I've spent quite a bit of time over the last few days getting up to speed with current developments in the TeX world. Like all of us here I sometimes get frustrated with the clunky and outdated nature of LaTeX 2e, so I'll save my complaining for another time, but here are my observations:
- Tagging, accessibility and the separation of form from content are key areas of development. It looks like there is general consensus that future versions of LaTeX should follow a paradigm similar to HTML/CSS.
- The ConTeXt project has already implemented this. The ConTeXt project is largely lead by Hans Hagen. The LuaTeX project is closely linked to ConTeXt. ConTeXt is closely linked to Pragma ADE, a commercial company in the Netherlands
- There are current efforts to modernize LaTeX via the L3 programming interface. A big part of this new plumbing is geared towards enabling an HTML/CSS-like paradigm.
The glaring question which I can't really avoid is the following:
Why on earth are ConTeXt and LaTeX two different things if everyone is trying to go in similar directions?
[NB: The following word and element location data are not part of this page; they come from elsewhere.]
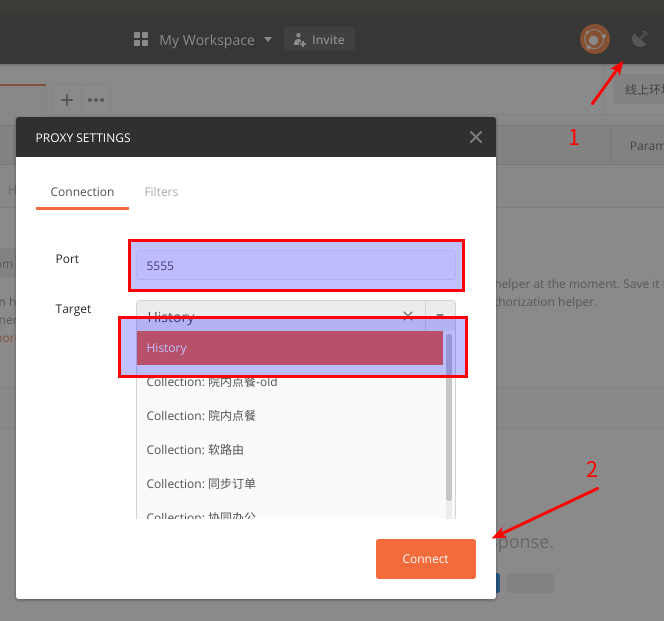Click the Invite button
The width and height of the screenshot is (664, 621).
319,40
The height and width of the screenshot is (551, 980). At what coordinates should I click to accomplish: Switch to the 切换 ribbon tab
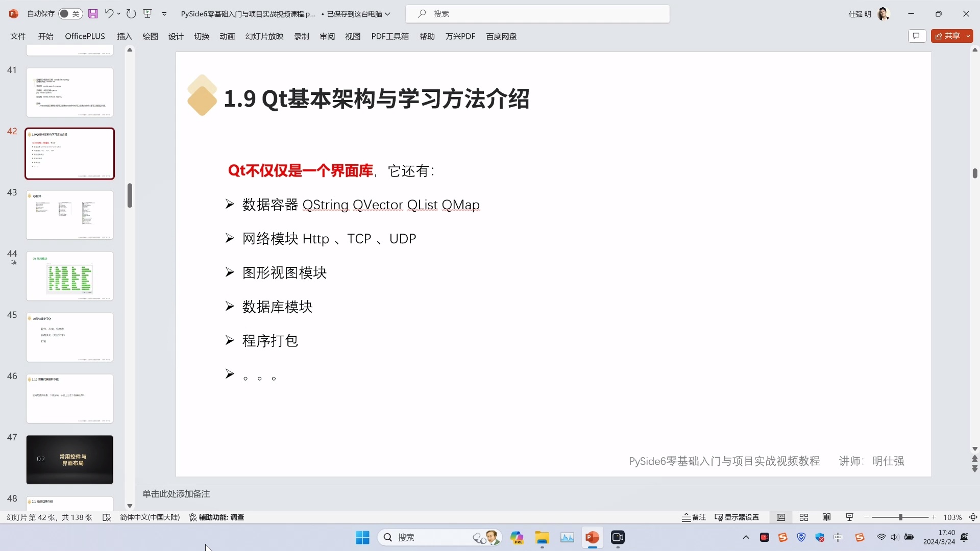pos(202,36)
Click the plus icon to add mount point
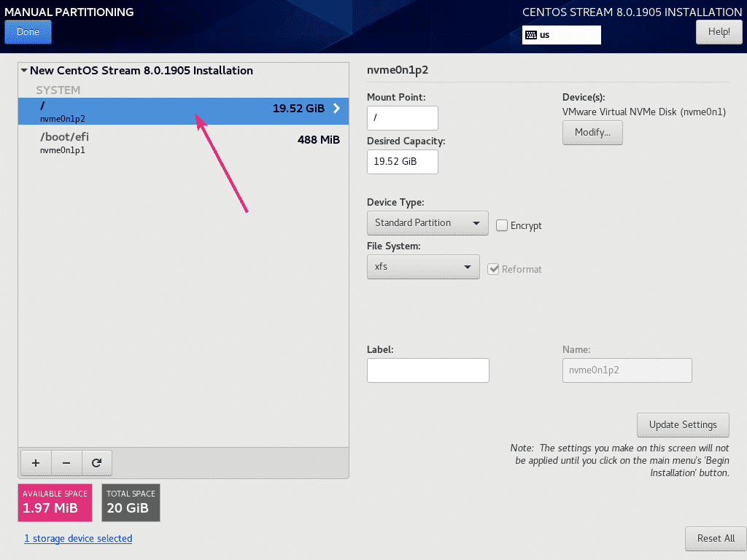 tap(36, 462)
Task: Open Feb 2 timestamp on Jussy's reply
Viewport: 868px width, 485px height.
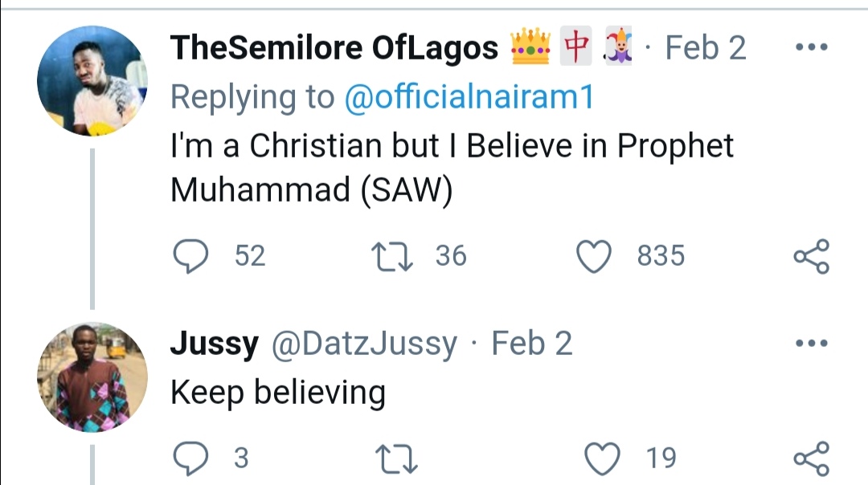Action: [531, 344]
I can think of a few explanations:
- Pragma ADE is a commercial company, so being as "open" as LaTeX would hurt their ability to earn a living. If so, I would disagree with this attitude, but not all share my point of view of course.
- The ConTeXt developers decided they didn't care about backwards compatibility or breaking packages, viewing this as a necessary step for progress and a hamper to LaTeX's development. So they went off and did their own thing. One result of course is that ConTeXt's module ecosystem is far inferior to LaTeX's. It shines in other areas, but that's not my point.
- Personality mismatch between lead developers
Does anyone know the real reason? Is it a combination of all the above?